Dr. Chandra Madramootoo, P.Eng., is a James McGill Professor in the Department of Bioresource Engineering at McGill University, and Director of the McGill Water Innovation Lab. Professor Madramootoo’s areas of expertise are water management, irrigation and food security. He is also a Visiting Professor and Visiting Scholar in Water and Food Security at the Massachusetts Institute of Technology (MIT). He served as Dean of the Faculty of Agricultural and Environmental Sciences from 2005 to 2015, and was the Founding Director of the Brace Centre for Water Resources Management at McGill.
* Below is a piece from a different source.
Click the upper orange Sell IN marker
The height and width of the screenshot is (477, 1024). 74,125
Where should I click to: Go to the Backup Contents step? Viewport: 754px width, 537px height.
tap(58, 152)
He created the McGill Institute for Global Food Security, as well as programs in integrated water management, food safety, food security, and innovation and entrepreneurship in the Faculty of Agricultural and Environmental Sciences.  
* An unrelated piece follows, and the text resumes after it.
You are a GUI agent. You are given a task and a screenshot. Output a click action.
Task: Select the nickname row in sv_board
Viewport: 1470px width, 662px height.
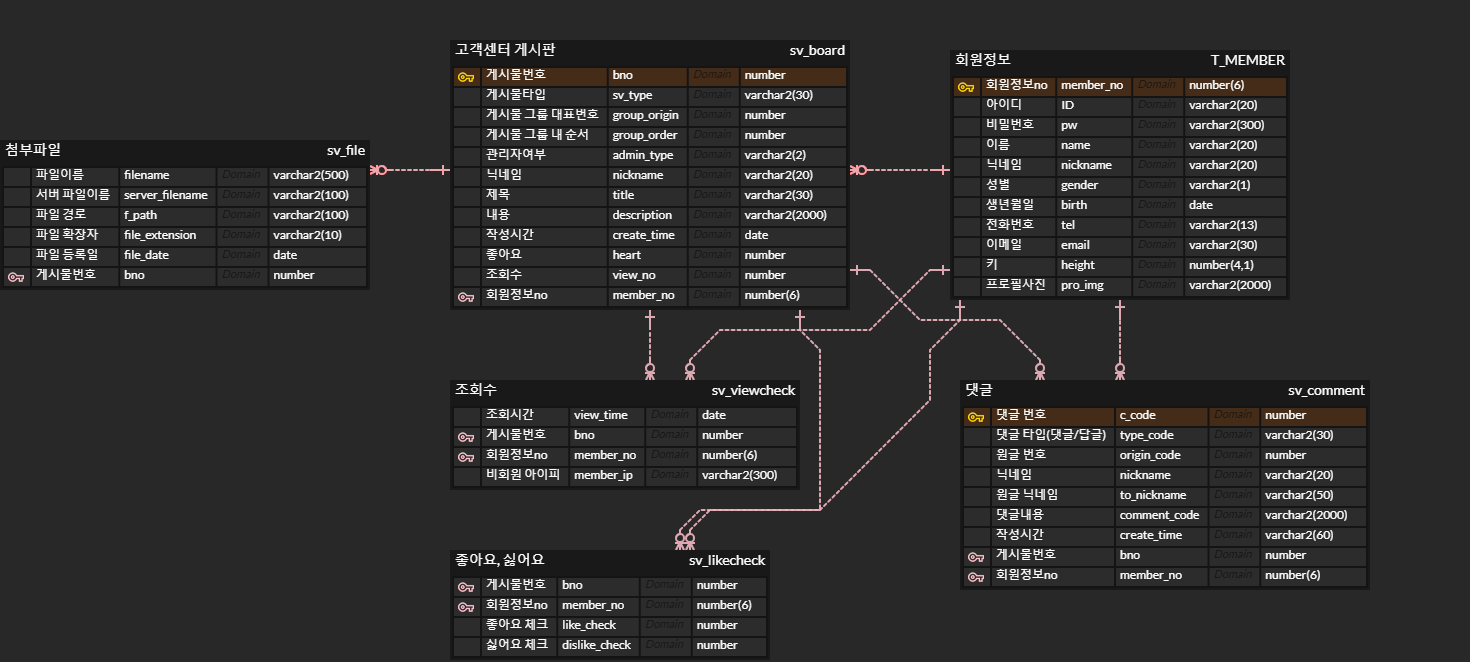640,175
His current reseach involves agricultural water quality, the effects of agricultural water management systems on greenhouse gas emissions in Eastern Canada, water quality assessment frameworks for a safe food systems, managing agricultural systems to protect Canada's freshwater, variable rate irrigation technology for water efficiency and conservation, soil-plant-water dynamics, and water productivity benefits of subsurface drip irrigation.
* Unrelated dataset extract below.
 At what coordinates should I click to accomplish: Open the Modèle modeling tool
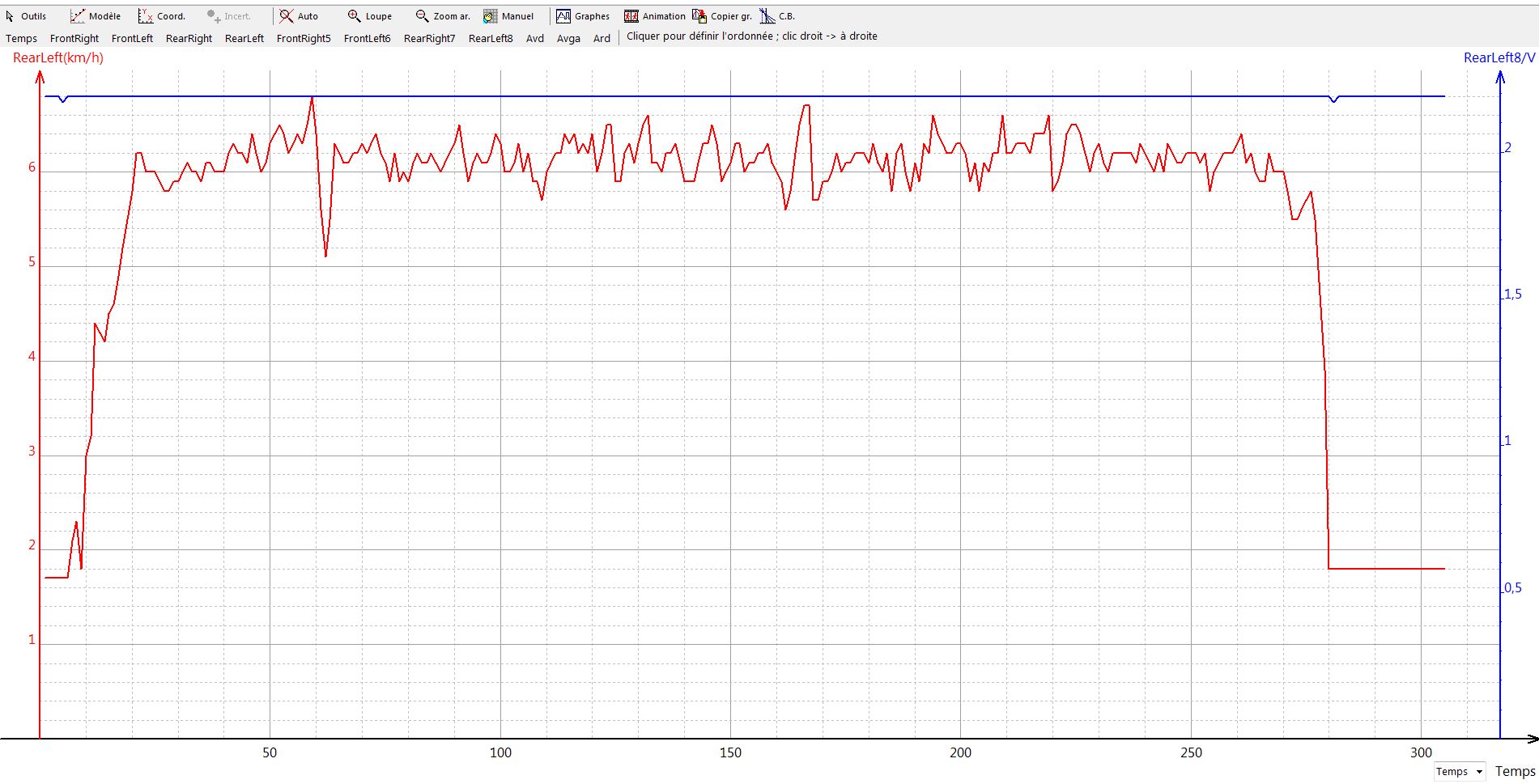point(95,16)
Professor Madramootoo has published over 230 book chapters and refereed journal papers. He has delivered over 200 conference presentations, and has been invited to deliver some 160 keynote presentations at national and international conferences and symposia. He has supervised the thesis research work of 95 MSc and PhD students. He has garnered millions of dollars of research grants and contracts from NSERC, FQRNT, CFI, IDRC, CIDA, Agriculture and Agri-Food Canada, and other agencies over his academic career. He has extensive field experience working on water projects in Central Asia, Egypt, India, Pakistan, Sri Lanka, Sub-Saharan Africa, China, and the Caribbean.

Chandra Madramootoo is a Fellow of the Canadian Society of Bioengineering, a Fellow of the American Society of Agricultural and Biological Engineers, and was awarded the DSc (honoris causa) by the University of Guelph. He received the Queen Elizabeth II Diamond Jubilee Medal. He was inducted into the Drainage Hall of Fame, in recognition of his teaching and research contributions in subsurface drainage engineering in North America and worldwide. Chandra is Vice Chair of the IDRC Board of Governors, and a member of the NSERC Advisory Committee on University-Industry Grants. He was Chair of the Board of Trustees of the International Crops Research Institute for the Semi-Arid Tropics (ICRISAT), and he chaired the NSERC Strategic Assessment Review Panel on Environment and Agriculture in 2015-16.